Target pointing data
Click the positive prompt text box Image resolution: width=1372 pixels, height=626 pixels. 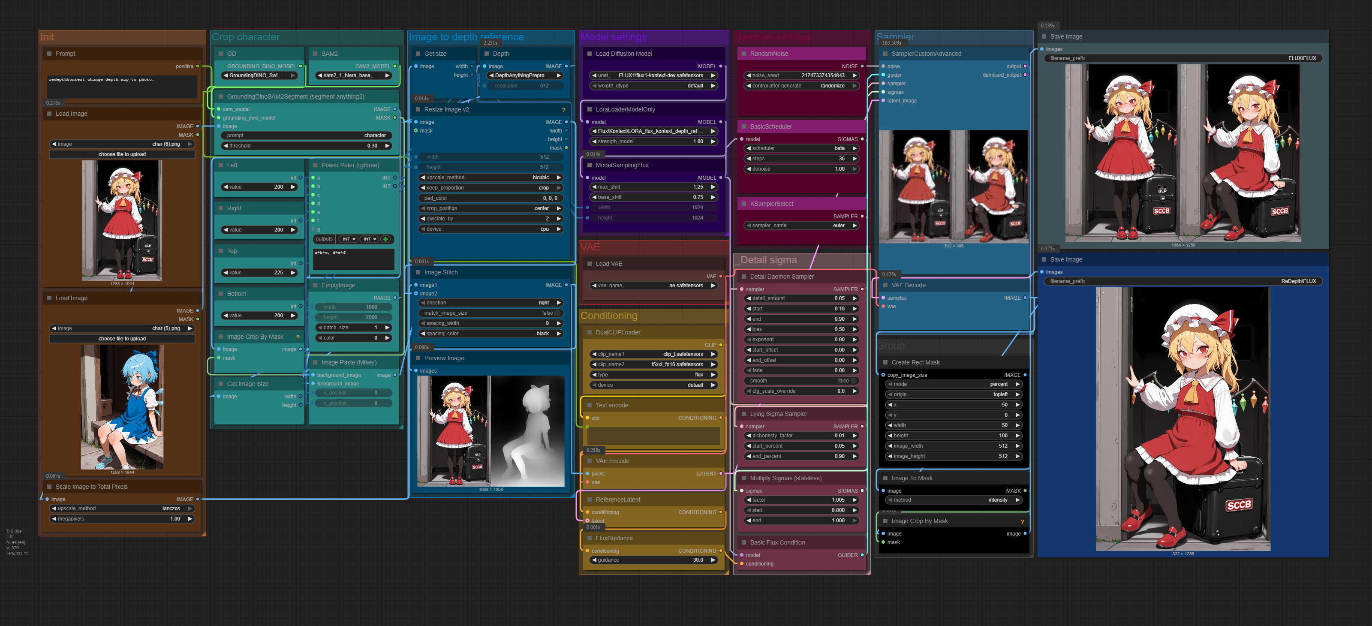(122, 86)
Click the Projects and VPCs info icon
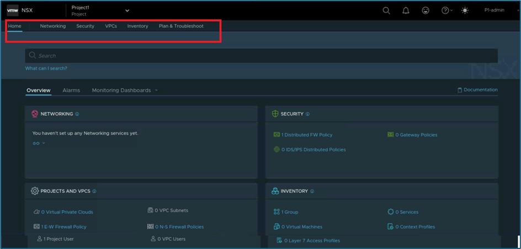Viewport: 521px width, 249px height. point(94,192)
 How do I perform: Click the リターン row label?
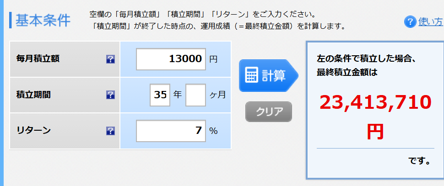(33, 130)
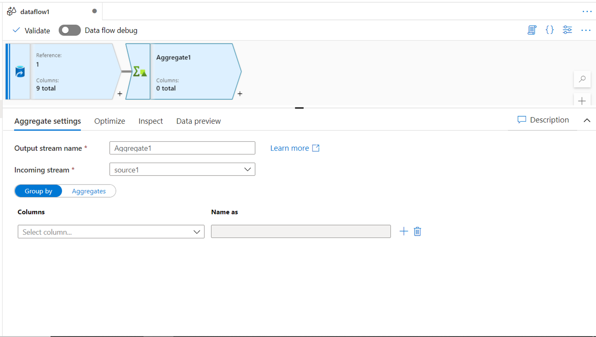
Task: Delete the group-by column row
Action: click(418, 231)
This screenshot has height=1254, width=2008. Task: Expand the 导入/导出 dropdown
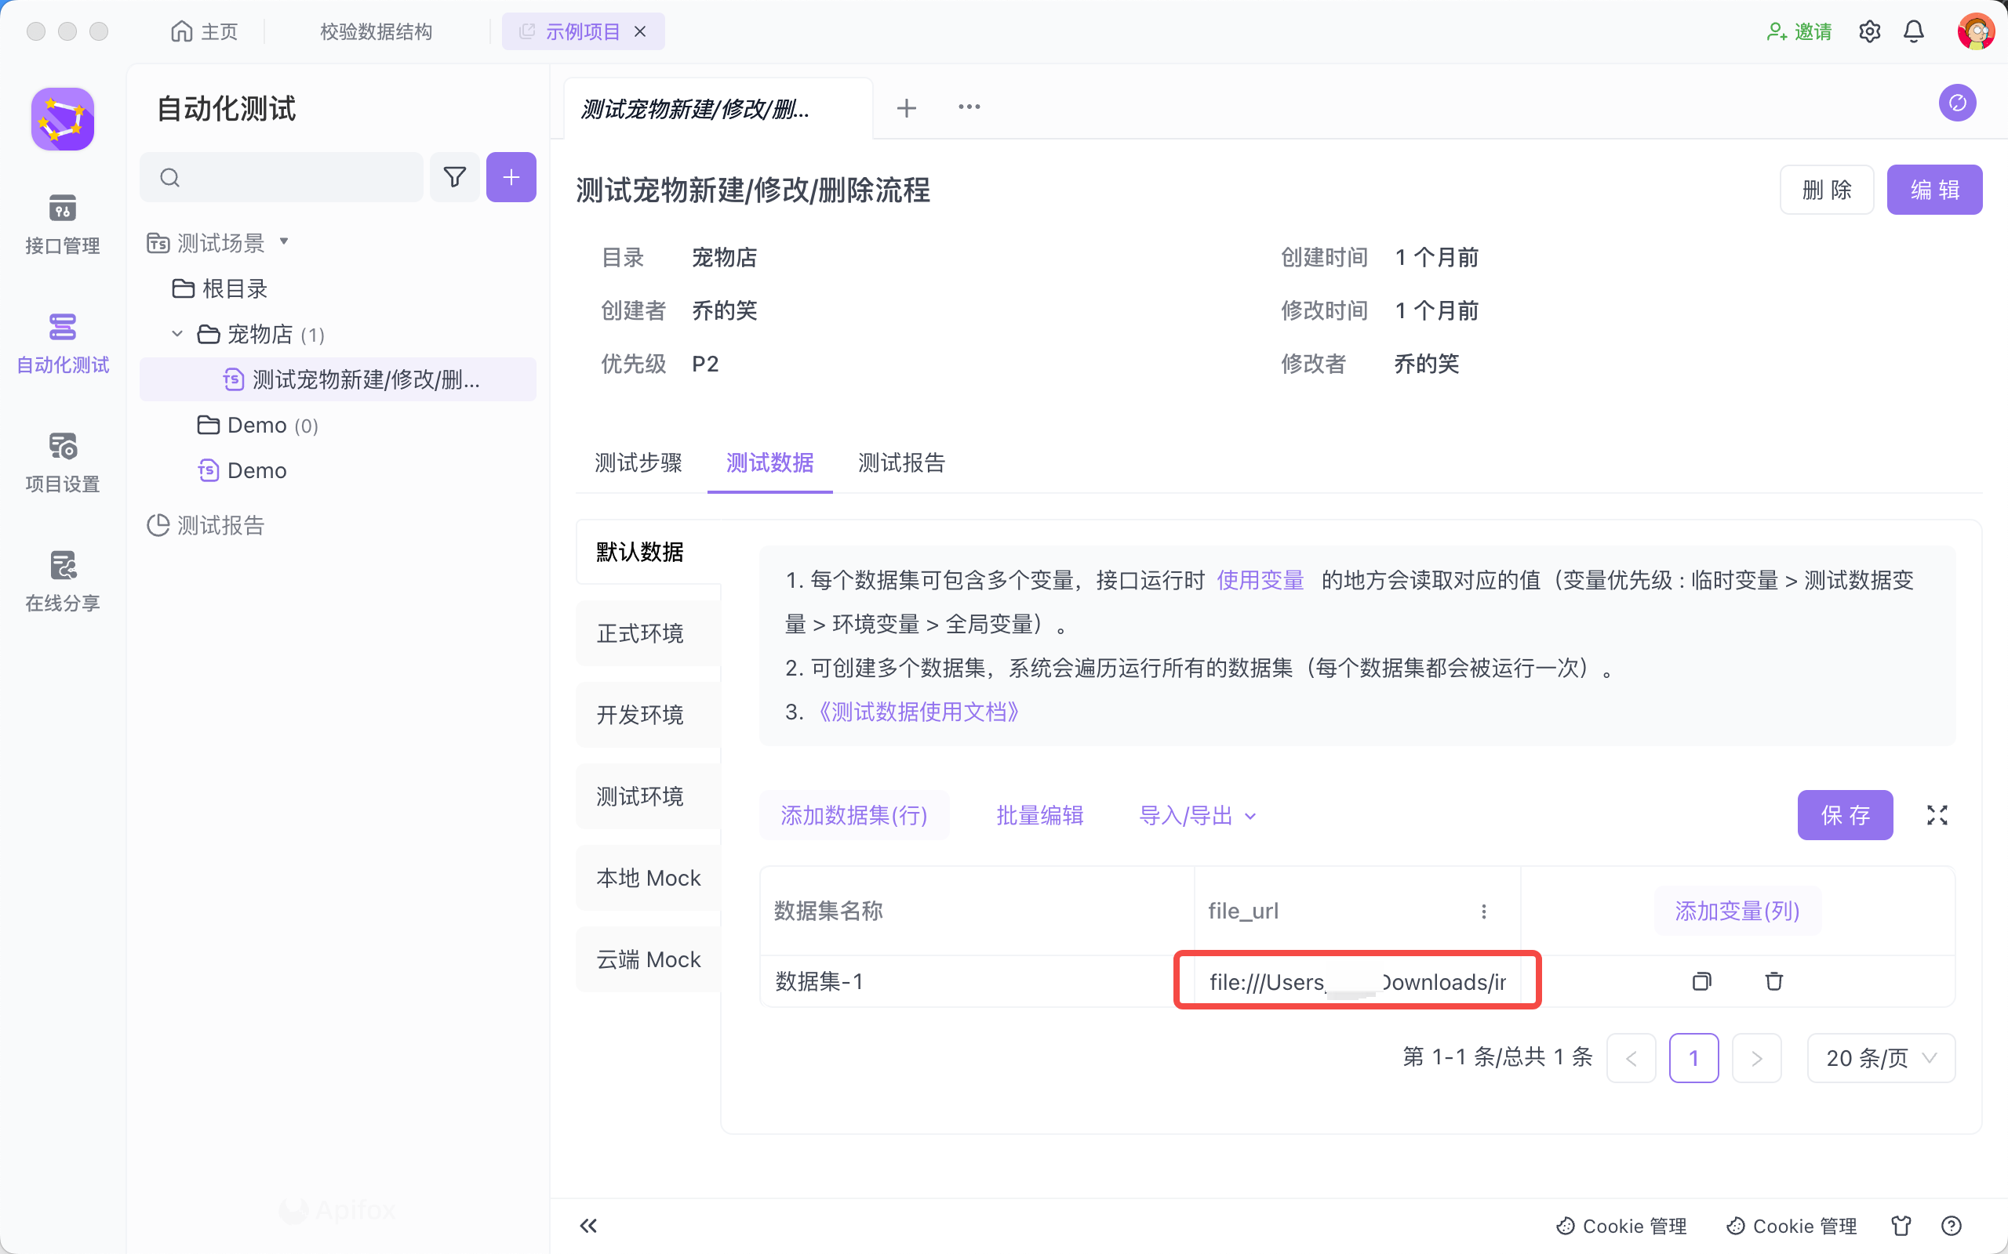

--- AIM ---
Count the lines in the data above that contain the string "Task", matching case exactly, and reply with the number alone.

--- OUTPUT ---
2